Olson works as the global strategist for Intel’s Health and Life Sciences Group. He’d seen many examples of how geneticists were using the power of computing to sequence genes.

“We’re helping the health care and life sciences, all these cancer researchers, and genomic researchers, we’re helping them accelerate biomedical discoveries with our technology,” he explains.

Scientists at OHSU’s Knight Cancer Institute sequenced his DNA. The data showed his team that his prostate cancer was linked to the PI3K family of enzymes that control cell growth. When that process goes haywire, those bad cells replicate rapidly as a tumor.

That precision data led Olson to a clinical trial of a new drug, one specifically designed to fight the process that was driving his cancer. And it worked.

“With some of these standard of care drugs, like chemo, the carpet bombing, it just kills everything rapidly dividing. That’s why people lose their hair, and they get mouth sores,” he says, “Whereas the targeted stuff just goes after what’s driving your cancer, the screwed-up mutations that are driving it.”

“That’s a much, in my mind, better way to fight it,” Olson says, “It’s much more humane.”

And he never would have known that he could be a candidate for a trial of a new cancer drug, without that initial demand: SEQUENCE ME.

“I got in a trial with that data, I would never have even known to get on the trial [without that genomic test], but that data opened up the door,” Olson says. “When you have advanced cancer, you need new hope, you need new doors opened for you.”

And now, five years after his diagnosis, and knowing what a difference a genetic test made for him, Olson is pushing other people with advanced cancer to demand the same from their doctors.

And he’s putting together a web page, SequenceMe.org, to help other people navigate what can be a complicated request. Some doctors don’t know the benefits advanced cancer patients can get from genomic testing.

“I think a lot of this stuff is supply and demand,” Olson says, “The minute patients start waking up and demanding it, then the industry has to respond.”

Gene testing helped Bryce Olson after the clinical cancer drug trial ended, too. He’d saved a few of the standard care options. But he didn’t know if they’d work.

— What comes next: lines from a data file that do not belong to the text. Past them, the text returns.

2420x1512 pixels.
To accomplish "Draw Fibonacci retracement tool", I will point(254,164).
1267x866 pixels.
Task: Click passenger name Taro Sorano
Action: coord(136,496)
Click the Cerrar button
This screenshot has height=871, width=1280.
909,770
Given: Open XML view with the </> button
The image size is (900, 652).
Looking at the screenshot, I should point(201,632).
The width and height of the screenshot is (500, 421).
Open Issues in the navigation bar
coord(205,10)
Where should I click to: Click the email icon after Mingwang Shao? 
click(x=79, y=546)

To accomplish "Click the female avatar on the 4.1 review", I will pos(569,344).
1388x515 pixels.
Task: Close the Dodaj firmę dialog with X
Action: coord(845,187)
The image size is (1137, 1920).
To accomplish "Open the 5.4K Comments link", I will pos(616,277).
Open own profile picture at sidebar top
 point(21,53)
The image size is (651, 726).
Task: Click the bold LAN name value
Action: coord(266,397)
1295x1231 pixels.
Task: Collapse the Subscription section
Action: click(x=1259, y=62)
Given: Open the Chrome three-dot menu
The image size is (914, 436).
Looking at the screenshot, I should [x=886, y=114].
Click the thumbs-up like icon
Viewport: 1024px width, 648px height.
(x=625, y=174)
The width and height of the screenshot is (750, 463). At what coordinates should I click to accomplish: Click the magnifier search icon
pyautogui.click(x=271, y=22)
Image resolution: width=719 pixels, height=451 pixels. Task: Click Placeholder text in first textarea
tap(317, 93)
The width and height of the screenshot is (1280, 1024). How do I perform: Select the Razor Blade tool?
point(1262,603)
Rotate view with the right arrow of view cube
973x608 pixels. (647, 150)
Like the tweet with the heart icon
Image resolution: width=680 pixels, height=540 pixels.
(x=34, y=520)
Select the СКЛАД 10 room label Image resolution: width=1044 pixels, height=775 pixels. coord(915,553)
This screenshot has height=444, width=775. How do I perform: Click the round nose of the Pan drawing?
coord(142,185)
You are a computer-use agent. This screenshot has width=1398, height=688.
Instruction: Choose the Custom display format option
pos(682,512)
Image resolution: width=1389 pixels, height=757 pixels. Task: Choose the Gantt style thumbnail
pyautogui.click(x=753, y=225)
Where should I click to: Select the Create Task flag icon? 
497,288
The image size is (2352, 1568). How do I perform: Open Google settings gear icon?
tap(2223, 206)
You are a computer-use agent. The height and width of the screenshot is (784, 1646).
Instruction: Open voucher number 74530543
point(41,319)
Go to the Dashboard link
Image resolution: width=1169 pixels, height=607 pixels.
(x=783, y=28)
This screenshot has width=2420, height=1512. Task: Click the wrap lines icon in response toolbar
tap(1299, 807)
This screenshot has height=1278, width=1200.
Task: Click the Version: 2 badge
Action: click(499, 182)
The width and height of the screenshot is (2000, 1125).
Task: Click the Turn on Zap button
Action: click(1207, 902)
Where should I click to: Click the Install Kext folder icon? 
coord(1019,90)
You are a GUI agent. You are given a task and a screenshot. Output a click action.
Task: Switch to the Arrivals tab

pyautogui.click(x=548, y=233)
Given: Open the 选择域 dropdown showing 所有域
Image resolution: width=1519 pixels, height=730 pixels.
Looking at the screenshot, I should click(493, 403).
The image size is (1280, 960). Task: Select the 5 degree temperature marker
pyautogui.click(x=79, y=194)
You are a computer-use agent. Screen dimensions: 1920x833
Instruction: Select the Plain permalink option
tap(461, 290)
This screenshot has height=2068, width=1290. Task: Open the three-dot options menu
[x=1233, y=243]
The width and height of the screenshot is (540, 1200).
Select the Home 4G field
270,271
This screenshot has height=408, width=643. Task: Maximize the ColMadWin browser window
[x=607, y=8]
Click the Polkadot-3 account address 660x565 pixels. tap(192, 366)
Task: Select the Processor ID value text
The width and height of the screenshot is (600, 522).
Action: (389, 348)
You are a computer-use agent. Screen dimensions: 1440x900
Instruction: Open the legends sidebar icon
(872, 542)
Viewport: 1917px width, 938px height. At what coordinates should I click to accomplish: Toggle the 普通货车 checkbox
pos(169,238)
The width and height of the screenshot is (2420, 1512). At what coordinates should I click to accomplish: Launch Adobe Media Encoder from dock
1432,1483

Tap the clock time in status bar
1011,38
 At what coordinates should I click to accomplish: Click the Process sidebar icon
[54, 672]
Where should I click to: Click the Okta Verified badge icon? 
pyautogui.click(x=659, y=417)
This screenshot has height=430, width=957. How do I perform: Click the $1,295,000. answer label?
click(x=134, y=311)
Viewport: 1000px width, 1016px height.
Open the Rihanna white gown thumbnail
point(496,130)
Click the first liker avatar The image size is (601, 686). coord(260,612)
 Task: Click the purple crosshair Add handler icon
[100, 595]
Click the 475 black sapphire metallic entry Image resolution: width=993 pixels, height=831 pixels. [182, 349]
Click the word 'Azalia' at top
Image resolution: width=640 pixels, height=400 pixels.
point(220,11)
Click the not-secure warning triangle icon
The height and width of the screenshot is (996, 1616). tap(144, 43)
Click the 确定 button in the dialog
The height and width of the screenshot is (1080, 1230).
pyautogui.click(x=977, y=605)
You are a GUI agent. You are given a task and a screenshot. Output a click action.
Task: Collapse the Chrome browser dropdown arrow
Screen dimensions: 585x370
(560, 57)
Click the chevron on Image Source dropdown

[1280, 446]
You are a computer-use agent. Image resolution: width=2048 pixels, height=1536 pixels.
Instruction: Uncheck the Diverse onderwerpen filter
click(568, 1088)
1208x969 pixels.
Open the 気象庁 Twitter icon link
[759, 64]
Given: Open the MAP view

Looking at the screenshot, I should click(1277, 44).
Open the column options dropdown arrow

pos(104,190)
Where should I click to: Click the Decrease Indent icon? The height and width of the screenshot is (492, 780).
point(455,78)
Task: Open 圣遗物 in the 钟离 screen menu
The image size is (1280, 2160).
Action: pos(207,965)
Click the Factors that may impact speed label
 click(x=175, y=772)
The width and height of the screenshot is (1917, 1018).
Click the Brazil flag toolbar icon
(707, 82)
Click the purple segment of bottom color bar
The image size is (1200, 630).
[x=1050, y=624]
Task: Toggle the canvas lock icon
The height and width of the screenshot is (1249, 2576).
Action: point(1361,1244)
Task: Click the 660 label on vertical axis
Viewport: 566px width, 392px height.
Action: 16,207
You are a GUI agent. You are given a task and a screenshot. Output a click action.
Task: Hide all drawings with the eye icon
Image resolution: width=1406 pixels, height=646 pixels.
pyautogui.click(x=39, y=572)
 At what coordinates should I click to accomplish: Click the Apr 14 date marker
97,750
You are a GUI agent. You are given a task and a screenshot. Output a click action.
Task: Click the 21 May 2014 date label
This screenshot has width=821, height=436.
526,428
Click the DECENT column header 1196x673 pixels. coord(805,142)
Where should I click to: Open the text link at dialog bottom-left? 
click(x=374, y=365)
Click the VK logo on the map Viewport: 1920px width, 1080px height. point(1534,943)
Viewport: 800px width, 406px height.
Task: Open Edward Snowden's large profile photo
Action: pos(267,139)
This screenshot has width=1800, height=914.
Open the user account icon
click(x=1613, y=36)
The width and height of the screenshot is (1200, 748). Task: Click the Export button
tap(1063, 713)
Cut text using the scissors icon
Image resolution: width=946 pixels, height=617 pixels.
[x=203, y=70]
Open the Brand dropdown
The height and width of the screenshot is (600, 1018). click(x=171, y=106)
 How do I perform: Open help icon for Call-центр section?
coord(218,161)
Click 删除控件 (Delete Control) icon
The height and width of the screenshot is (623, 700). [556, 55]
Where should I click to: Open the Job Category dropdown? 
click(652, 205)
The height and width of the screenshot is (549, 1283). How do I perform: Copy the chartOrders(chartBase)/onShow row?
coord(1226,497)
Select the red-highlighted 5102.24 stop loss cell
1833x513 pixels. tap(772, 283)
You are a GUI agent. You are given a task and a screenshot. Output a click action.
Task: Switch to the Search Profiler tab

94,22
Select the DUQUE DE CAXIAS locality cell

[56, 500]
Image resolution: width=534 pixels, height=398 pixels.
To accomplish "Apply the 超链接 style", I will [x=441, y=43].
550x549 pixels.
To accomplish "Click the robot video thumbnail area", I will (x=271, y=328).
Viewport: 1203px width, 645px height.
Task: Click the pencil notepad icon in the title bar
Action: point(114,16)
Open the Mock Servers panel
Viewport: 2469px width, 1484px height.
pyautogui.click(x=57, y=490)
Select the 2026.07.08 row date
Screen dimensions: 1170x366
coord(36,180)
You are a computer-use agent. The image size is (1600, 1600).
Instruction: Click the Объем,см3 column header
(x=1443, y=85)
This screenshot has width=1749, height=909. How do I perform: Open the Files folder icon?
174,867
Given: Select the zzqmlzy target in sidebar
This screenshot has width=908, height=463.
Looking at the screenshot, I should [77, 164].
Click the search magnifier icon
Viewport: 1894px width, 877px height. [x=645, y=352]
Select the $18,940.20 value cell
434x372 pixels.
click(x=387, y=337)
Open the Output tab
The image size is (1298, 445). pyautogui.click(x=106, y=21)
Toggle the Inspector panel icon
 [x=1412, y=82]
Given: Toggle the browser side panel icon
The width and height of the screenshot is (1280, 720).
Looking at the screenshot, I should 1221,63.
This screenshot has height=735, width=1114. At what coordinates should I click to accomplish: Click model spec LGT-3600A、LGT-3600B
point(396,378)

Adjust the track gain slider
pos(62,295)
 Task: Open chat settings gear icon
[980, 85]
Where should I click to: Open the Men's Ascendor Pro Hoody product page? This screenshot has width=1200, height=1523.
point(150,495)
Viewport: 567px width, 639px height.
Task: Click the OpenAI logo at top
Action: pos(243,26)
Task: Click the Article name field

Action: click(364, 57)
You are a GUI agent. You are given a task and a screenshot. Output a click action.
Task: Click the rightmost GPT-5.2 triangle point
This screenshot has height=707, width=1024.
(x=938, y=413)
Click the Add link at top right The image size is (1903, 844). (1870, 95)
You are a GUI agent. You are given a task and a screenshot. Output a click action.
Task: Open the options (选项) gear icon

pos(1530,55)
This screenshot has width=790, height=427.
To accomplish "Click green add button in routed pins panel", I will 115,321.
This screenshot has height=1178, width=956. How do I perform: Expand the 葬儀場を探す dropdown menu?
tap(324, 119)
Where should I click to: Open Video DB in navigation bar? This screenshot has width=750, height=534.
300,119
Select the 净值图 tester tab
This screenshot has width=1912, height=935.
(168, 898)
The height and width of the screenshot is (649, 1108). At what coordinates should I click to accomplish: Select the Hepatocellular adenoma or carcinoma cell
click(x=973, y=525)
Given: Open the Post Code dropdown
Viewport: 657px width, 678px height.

He turned to Epic Sciences, a biomedical company based in San Diego. Epic has developed a test that’s so accurate on the cellular level, it can tell doctors and metastatic castration-resistant prostate cancer (mCRPC) patients exactly how their cancer will respond to certain therapies.

It’s called an AR-V7 test. It's been on the market since February, and starting on December 10th, it will be reimbursed by Medicare.

Bryce’s results showed he’d respond well to hormone-targeted therapy. Five months in to that treatment, his tests show no active cancer in his blood. And he’s now five years removed from a diagnosis that initially gave him less than two years to live.

Now, he’ll not only watch his daughter graduate from 5th grade, but he plans to be there for her high school graduation, her college graduation, her wedding.

And he’s working to give others more years, and more life.

He’s started a music project, called FACTS (Fighting Advanced Cancer Through Songs), and released a CD. Well-known local musicians contributed, but Bryce wrote the songs, one form of mental therapy he turned to during his worst times.

And he’s speaking out, sharing his experience at SXSW and other places, where he hopes his story reaches the people who need to know there’s another way.

“The message I just really want to deliver is: demand sequencing. Demand genomic sequencing.”